Page 1 of 1

Group4 and Fax encoding issues in pdf

Posted: 2006-03-18T08:25:06-07:00
by Ivar Snaaijer
See also http://studio.imagemagick.org/discussio ... php?t=5744

I changed the file pdf.c of the latest 6.2.5 source code to reflect the changes mentioned in the post. (there are two occurences of the '<< >>' string)
Then I compiled it on my SuSE 9.3 box. when i run convert like this :

Code: Select all

ivar@home:~/projects/imagemagic/ImageMagick-6.2.5> utilities/convert -compress fax images/sprite.jpg tst.pdf[code]

I get a pdf file that is 4478 bytes that contains a CCITT encoded monochrome image.

when I change the latest 6.2.6 source to do the same I get a color image in the pdf (runlength encoded), when i use the -monochrome option i get a monochrome image that is runlength encoded.

One of the other changes between 6.2.5 and 6.2.6 are lines 652-659 that check the incoming image format, and default to runlength encoding if it is not monochrome enough, i have commented them out and compiled again.

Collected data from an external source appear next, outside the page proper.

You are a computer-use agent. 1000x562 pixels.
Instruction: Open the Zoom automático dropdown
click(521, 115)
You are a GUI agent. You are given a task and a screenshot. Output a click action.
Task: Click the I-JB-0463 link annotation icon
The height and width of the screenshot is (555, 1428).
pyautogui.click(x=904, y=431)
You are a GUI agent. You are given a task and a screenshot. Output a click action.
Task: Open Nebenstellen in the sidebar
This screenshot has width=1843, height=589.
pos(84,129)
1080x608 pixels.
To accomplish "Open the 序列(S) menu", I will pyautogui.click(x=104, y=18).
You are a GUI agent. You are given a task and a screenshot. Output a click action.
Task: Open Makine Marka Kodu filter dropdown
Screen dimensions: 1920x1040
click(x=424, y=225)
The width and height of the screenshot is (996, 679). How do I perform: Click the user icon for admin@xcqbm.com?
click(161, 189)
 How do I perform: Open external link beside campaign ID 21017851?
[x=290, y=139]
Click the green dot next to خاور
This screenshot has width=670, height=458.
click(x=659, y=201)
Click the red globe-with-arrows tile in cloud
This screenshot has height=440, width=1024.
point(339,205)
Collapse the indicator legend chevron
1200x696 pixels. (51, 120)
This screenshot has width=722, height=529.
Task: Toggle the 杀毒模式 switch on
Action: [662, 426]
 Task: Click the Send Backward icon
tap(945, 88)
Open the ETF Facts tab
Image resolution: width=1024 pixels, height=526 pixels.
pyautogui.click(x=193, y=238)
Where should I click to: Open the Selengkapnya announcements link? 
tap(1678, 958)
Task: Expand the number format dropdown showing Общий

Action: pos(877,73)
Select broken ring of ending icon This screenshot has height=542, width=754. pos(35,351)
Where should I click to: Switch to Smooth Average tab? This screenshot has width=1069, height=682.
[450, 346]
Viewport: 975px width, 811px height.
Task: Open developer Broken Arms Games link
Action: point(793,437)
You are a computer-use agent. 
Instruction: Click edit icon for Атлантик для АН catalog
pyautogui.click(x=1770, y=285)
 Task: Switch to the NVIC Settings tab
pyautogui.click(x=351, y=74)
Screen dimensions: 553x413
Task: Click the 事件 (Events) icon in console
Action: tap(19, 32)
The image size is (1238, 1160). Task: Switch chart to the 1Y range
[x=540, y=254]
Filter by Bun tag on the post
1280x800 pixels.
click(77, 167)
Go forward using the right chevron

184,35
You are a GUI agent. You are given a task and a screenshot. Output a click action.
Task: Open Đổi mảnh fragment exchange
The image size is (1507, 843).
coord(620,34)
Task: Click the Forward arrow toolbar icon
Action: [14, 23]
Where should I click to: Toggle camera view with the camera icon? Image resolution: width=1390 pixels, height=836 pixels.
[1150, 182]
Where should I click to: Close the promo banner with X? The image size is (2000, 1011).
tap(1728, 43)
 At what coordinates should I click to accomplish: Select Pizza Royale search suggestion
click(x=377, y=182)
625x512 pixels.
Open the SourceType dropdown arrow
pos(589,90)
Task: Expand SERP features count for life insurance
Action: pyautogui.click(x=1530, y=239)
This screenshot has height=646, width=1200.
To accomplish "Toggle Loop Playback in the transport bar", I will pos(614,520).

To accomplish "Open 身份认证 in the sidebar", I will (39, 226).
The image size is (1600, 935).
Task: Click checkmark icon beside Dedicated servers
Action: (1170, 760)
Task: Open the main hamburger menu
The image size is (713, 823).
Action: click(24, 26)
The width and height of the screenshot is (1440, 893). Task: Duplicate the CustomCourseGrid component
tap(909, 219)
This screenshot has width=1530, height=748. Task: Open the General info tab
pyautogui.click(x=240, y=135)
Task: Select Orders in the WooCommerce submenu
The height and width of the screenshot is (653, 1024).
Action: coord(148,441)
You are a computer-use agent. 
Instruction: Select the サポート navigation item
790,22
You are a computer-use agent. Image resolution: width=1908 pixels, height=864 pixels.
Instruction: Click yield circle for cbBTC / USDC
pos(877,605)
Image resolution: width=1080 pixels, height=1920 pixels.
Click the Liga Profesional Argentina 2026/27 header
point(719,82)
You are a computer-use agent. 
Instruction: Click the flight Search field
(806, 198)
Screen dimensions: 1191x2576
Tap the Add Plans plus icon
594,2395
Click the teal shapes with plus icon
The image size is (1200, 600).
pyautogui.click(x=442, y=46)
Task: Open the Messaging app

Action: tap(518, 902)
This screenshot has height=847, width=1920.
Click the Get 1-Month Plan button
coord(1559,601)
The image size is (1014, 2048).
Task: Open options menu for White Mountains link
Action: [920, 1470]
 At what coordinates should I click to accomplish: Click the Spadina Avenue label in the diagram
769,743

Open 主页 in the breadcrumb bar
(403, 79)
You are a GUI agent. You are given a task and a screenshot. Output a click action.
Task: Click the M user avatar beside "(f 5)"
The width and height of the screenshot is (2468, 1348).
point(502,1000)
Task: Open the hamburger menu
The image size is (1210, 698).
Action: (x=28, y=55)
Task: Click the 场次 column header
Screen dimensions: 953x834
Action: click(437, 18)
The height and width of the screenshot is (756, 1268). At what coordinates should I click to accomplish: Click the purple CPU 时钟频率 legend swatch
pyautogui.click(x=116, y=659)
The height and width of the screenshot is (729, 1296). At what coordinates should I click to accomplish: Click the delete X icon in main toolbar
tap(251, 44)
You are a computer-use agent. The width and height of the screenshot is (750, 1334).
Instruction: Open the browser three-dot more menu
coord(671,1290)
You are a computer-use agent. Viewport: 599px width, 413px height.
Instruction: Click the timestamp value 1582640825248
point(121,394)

This makes the pdf generator go bad. i tried -compress Group4 and -compress fax, both files give errors, the Group4 version does not even contain a stream, the fax version does, but generates an error.

as you can see in my other thread, in the 6.2.6-1 version there was a good group4 encoded image inside the pdf, only the '<< >>' was wrong. I'll download the 6.2.6-1 source and check.

Compiled 'out of the box'. the pdf (generated with -compress fax) obviously did not work, i removed the '<< >>' from the pdf and all is well. The filesize is 4537 bytes. 

I changed the source (removed '<< >>' from pdf.c) and the pdf opens fine. when i use -compress Group4 i get a color image that is runlength encoded, and when i add -monochrome, i get a run length encoded image.

Posted: 2006-03-18T13:13:49-07:00
by magick
The Group4-compression bug is scheduled to be fixed in the next point release. It should be available in the next 10 days.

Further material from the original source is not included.